The pair and their colleagues recently published an analysis of 45 social media and newspaper reports in the journal Animal Biology, which collectively suggests “the material that is helping us is harming others,” says Hiemstra, of Naturalis Biodiversity Center, a research institute.
“It was really shocking,” adds Rambonnet, who studies at Leiden University. “This is just the tip of the iceberg.”
They uncovered reports of robins, seagulls, penguins, and even hedgehogs trapped in face mask ear loops, which can impair their movement and make them vulnerable to predation. Birds, such as the common coot, are using masks, gloves, and packaging from pocket tissues to build their nests, items that their young could ingest or get tangled in. (This is why we're drowning in plastic.)
The full scope of the problem is likely much worse, says Rambonnet, who encourages members of the public to submit news stories and their own photographs of wildlife impacted by PPE litter at their website, covidlitter.
“In dealing with the health crisis of today, we’re creating an environmental crisis for tomorrow,” says Justine Ammendolia, a Toronto-based freelance ecologist and National Geographic Explorer who is also studying pandemic-related litter. “Once these items get into the environment, it’s basically game over.”
One study estimates that the world’s healthcare facilities go through 129 billion face masks and 65 billion gloves each month, most of which are designed to be used once.
As the pandemic persists, the need for PPE hasn’t abated, and countries have gone to great lengths to make face masks more available to average citizens, such as lowering prices.
But as the items become more ubiquitous and less valuable, litter is increasing. Cleanup volunteers, for instance, have found more than a hundred discarded face masks in a single day in Leiden. (What to know about do-it-yourself masks.)
In Toronto, Canada, Ammendolia and her partner, fellow ecologist Jacquelyn Saturno, also noticed an uptick in PPE litter. Like the Dutch team, Ammendolia and Saturno used their time in lockdown to systematically study the litter around the city,
Over just five weeks of hour-long evening walks, the pair recovered 1,306 pieces of PPE, according to their study, published earlier this year in Environmental Pollution.
Adding to the problem, the pandemic has also boosted demand for single-use plastics—such as plastic cutlery for takeout food—in the United States, the United Kingdom, and Europe. An October 2020 study estimated that the world has generated 1.76 million tons of plastic waste each day during the pandemic.

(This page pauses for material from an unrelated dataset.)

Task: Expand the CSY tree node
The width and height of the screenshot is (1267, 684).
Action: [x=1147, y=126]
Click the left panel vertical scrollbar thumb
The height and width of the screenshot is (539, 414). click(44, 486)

Like Rambonnet and Hiemstra, Ammendolia immediately began worrying about how the surge in garbage would affect wildlife.
The same plastic problem
Kate Sheehan, an ecologist at Maryland’s Frostburg State University who is studying how plastics hurt wildlife, says that COVID-19 litter poses the same threats in the long-term as other plastic pollution.

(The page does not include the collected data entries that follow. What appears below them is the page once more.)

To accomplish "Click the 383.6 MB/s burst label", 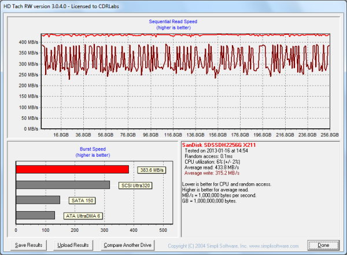I will (x=152, y=170).
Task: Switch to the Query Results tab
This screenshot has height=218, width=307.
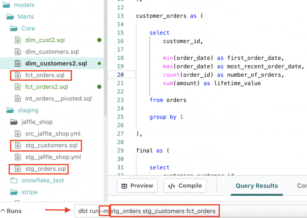Action: click(256, 186)
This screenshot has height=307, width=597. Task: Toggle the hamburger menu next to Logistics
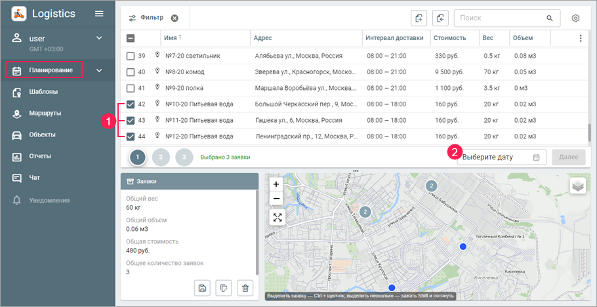click(x=99, y=14)
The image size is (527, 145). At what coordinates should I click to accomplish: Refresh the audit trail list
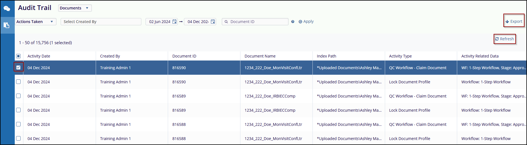pyautogui.click(x=504, y=39)
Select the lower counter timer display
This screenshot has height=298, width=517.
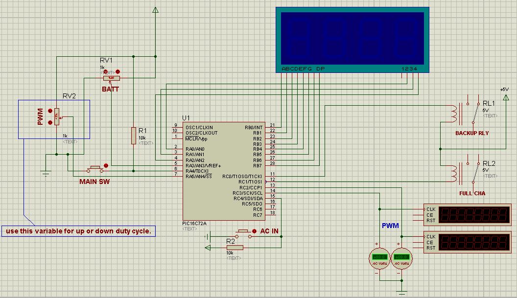473,242
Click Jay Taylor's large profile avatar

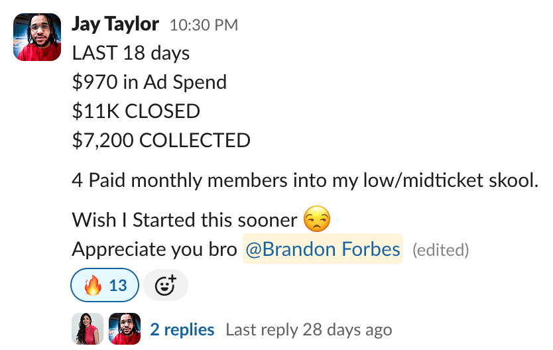pos(37,38)
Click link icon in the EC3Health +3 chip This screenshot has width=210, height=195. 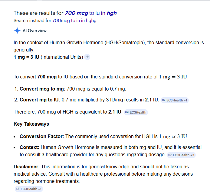(169, 155)
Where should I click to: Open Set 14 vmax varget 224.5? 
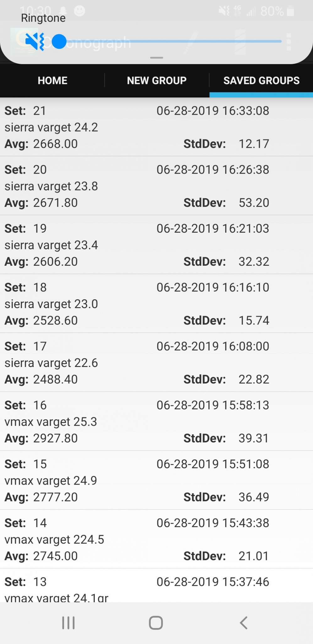coord(156,539)
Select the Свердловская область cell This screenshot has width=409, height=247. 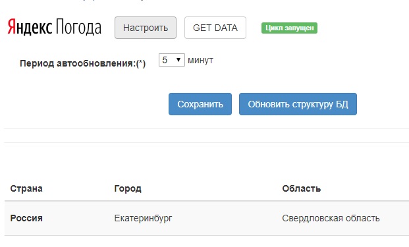(x=331, y=218)
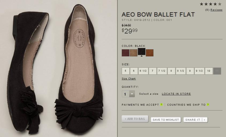The image size is (226, 137).
Task: Select the burgundy color swatch
Action: [125, 53]
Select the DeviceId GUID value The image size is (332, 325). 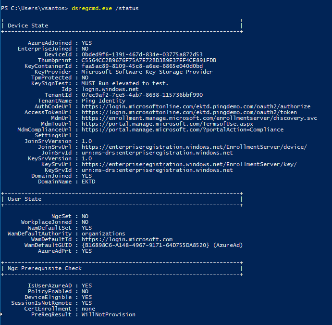pos(142,54)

Whether it’s a mask or a bottle, plastic doesn’t degrade in the environment. Instead, it breaks down into tiny fragments called microplastics that can get into an animal’s lungs or stomach and cause infections and blockages. As an animal’s body tries to metabolize the plastic, the leached chemicals can also injure or outright kill them. (Read how microplastics are harming marine life—and possibly us.)
Of course, the true risks posed by COVID 19-related PPE will take many years to determine, Sheehan cautions.

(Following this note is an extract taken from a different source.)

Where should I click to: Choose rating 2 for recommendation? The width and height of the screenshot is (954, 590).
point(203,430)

“Right now it’s like a big, black box. We don’t know the potential impacts of microplastics in general,” Sheehan says.
Shifting from single-use to reusable masks could make a big difference in the amount of PPE litter found, says Helen Lowman, president and CEO of the nonprofit Keep America Beautiful. (Learn more about how to stop discarded face masks from polluting the planet.)
She also encourages the public to take the extra second to discard single-use items in the dumpster. In general, face masks and PPE aren’t recyclable or appropriate for use in compost.
Ultimately, Hiemstra hopes his research gets people thinking about what happens to wildlife if they litter. “These items are used once,” he says, “but [stay] in nature for hundreds of years."